Fig. 13. Analysis of foreign and domestic titles


Analysis by Publisher Type

Again, the response and success rates varied across different types of publishers. We successfully located all the scholarly associations, university presses, and commercial and special publishers of collection content. Special publishers own the copyright to the largest proportion of the content, followed by university presses, and authors and estates. Scholarly associations and commercial publishers own copyright to little of the material. Copyright to 13 percent of the collection content is owned by units that we could neither identify (code by publisher type) nor locate. The response rates of the publishers that we contacted were very good (figure 14). Special publishers almost always granted permission. Scholarly associations, and authors and estates were likely to grant permission, although authors and estates were difficult to locate. More than half of the commercial publishers granted permission. University presses were the least likely to grant permission.

figure

Fig. 14. Analysis by publisher type


Analysis by Publication Type

The response and success rates also varied with different types of publications. Most of the copyrighted content in the collection is traditional monographs; 10 percent is book catalogs. The book and catalog publishers we located were very likely to respond, and most granted permission (figure 15). Publishers of the few series and serials in the collection were more difficult to locate, but all those that we successfully contacted responded and granted permission. [37] The few miscellaneous copyrighted archival materials in the collection, for example, newsletters and newspapers, were coded as "Other" publications. The owners of these materials were relatively easy to locate, and all of them responded and granted permission.

figure

Fig. 15. Analysis by publication type


Analysis by Print Status and Publication Date

Given the age and nature of the Posner Memorial Collection and data on print status by publication date in the feasibility study (see figure 8), we strongly suspected that most of the copyrighted content in the Posner collection is out of print. When we began coding the print status of copyrighted books in the collection, we quickly ran into snags. For example:

When Rhodes raised these questions, the dean of University Libraries provided an answer, but we were simultaneously discovering in our work on copyright permissions for the Million Book Project (described later) that publishers answer these questions differently. In light of this fact, we came to believe that an analysis of print status as defined by a librarian would be meaningless for our current purposes and chose not to complete this analysis. Details are provided later in this report.

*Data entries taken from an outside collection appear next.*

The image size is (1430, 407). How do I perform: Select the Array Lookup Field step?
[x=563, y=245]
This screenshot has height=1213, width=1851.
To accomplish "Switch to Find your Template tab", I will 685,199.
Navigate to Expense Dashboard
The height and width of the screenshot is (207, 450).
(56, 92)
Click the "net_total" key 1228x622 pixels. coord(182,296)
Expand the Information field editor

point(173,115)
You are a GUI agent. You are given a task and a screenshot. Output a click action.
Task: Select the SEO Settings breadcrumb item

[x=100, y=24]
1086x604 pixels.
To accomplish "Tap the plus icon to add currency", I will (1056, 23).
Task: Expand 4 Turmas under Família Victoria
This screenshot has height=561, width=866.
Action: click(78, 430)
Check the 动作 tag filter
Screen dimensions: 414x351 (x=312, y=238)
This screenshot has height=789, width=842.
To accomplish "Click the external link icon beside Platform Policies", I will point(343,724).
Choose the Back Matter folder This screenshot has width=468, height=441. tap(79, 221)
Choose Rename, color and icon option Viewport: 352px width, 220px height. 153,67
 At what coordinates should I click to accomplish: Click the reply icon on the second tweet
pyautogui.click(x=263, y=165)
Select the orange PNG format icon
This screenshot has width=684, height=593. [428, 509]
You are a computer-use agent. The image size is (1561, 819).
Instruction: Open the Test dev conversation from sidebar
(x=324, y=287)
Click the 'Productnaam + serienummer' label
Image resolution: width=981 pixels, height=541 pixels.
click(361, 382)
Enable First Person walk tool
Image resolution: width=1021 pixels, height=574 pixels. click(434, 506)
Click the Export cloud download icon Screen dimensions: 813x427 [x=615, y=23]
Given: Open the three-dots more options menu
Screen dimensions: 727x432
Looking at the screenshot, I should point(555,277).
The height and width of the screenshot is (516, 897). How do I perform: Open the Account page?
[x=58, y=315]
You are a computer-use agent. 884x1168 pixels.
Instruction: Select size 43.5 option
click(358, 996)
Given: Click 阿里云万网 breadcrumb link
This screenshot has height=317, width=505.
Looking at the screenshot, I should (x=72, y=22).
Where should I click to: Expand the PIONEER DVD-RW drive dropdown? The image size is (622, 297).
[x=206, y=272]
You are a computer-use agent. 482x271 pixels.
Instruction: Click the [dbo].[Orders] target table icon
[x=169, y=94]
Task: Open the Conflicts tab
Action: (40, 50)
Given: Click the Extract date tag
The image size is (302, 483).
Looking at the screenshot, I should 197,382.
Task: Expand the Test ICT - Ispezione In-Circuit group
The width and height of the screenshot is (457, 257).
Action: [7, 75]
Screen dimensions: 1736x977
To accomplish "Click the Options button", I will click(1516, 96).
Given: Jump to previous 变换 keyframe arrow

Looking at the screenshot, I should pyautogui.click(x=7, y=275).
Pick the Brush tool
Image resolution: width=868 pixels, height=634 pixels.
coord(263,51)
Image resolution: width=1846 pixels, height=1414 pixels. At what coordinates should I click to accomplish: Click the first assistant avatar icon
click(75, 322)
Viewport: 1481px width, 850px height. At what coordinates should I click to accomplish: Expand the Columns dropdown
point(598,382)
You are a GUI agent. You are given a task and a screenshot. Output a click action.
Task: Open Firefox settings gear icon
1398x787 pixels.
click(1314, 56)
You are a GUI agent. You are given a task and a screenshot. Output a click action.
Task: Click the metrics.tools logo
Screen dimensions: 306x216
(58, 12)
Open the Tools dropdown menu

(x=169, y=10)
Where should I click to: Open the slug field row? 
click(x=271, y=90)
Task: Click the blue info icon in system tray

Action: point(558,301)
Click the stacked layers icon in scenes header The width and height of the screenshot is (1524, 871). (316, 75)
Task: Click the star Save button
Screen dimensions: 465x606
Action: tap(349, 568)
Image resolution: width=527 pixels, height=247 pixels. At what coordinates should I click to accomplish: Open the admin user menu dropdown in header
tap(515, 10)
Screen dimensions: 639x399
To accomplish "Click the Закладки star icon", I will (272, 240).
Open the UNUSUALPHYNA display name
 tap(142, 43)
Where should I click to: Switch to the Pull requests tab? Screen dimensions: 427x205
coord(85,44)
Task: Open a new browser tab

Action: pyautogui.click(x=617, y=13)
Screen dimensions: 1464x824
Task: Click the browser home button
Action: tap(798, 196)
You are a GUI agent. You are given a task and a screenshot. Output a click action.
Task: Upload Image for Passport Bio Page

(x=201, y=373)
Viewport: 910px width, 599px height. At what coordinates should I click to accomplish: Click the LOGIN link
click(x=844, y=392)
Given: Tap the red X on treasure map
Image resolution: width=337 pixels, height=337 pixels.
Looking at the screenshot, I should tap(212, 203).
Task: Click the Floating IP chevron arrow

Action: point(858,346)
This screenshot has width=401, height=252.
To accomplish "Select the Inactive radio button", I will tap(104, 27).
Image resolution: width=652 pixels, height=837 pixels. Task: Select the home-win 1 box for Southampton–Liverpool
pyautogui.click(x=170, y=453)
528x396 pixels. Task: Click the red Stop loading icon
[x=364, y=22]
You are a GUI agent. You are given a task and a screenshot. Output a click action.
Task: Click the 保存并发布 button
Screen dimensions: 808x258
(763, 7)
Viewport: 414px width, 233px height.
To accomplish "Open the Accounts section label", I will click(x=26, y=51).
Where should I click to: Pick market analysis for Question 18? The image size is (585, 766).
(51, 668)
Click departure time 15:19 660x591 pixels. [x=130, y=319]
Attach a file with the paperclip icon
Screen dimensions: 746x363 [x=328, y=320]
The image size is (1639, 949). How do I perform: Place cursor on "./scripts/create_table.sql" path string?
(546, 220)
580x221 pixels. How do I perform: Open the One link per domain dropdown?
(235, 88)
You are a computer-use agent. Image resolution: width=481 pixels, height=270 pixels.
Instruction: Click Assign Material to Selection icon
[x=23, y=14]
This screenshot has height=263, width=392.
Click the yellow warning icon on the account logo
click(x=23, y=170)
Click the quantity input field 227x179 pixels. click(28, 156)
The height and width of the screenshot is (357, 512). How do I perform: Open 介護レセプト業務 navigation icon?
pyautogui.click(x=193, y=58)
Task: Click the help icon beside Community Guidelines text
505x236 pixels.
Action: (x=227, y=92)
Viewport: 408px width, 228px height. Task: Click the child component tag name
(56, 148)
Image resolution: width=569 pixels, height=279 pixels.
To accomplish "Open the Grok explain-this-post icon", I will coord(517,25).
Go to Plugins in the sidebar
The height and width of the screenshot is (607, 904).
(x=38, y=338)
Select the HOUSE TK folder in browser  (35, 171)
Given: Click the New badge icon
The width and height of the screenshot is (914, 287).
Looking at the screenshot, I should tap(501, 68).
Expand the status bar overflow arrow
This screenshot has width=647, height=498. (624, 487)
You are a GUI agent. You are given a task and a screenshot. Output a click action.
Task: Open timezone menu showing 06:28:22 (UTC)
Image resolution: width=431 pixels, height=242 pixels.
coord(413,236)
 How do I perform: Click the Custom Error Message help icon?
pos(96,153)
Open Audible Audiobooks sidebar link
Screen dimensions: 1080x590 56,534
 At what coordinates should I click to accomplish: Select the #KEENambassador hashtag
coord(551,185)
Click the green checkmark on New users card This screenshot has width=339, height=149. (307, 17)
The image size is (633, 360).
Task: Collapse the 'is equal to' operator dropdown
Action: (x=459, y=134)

The copyrighted titles in the Posner collection are significantly older and the distribution of titles published per decade is more even than that of the books in the random sample feasibility study. Roughly 88 percent of the Posner titles were published before 1970, compared with 35 percent of the random sample. Figure 16 shows the comparative distribution by publication date of copyrighted titles in the two studies. Figure 17 shows the results of our efforts in the Posner study to acquire copyright permission by publication date.

figure

Fig. 16. Comparative distribution of project content by publication date (number of titles)

figure

Fig. 17. Analysis of Posner study results by publication date (number of titles)

The extent to which the age of the work affected the results in the Posner study is unclear.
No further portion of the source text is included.